Live and In Person! The Transcendence of Experiencing Live Art
Think of those experiences that have inspired you to want to be better, to be a part of something bigger and greater, to transcend limits and to touch, if only for a moment, something divine. Then start searching for ways to create those experiences for your students and inspire yourself in the process!
When I was touring with my college’s choir through Europe, I noticed that there was something different in the crowds (even if they were small) that gathered to hear us sing. There was a sense of reverence or attention that I didn’t really notice when traveling in the United States. I noticed it in Spain four years ago on the previous choir tour.
I believe that as a culture we have lost something. Now I know this sounds like a nostalgic plea for the good old days that I was never even alive to witness, but I really think we’ve lost our sense of awe and wonder in the face of great art. Not everyone, mind you, but a lot of us. I know that my experience of the transcendent nature of art is often stymied by my cynicism and envy of a performer’s virtuosity.

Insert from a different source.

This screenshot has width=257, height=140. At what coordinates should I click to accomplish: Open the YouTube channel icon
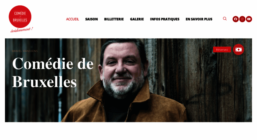[249, 19]
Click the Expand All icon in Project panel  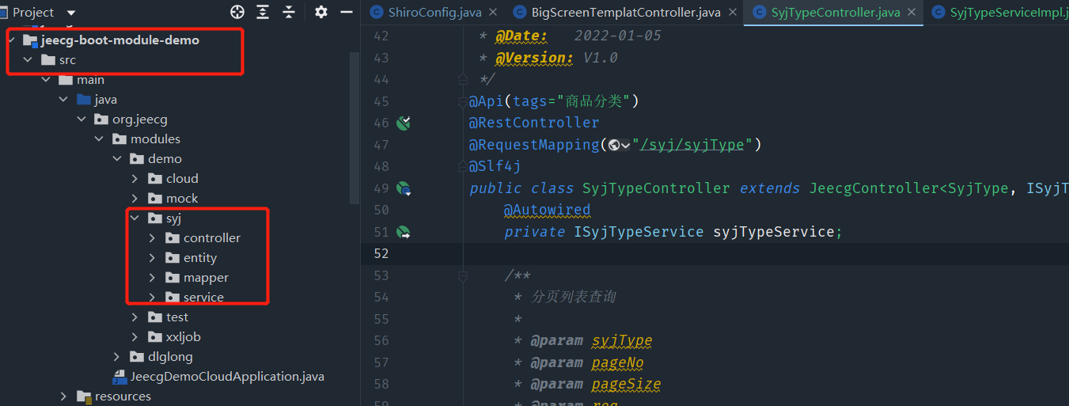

But every once in a while, we encounter that feeling again. For me, those moments have come when listening to a children’s choir in Naperville, Indiana, a symphonic band from the University of Nebraska – Omaha, or even while performing at a beautiful round wooden church in Riga, Latvia. The arts have the potential to give students experiences that they will not find if we do not offer them.
It is my goal as an educator to first provide them with the learning environment for them to grow and build their skills as musicians and as human beings. Second, provide them with performance experiences as both performers and listeners so that they might share in the human experience of transcendent artistry. These two goals, artistic skill/perspective and artistic transcendence, are the ways in which the arts build self-knowledge, community, and growth that we want each student to find as they embark on their life as learners.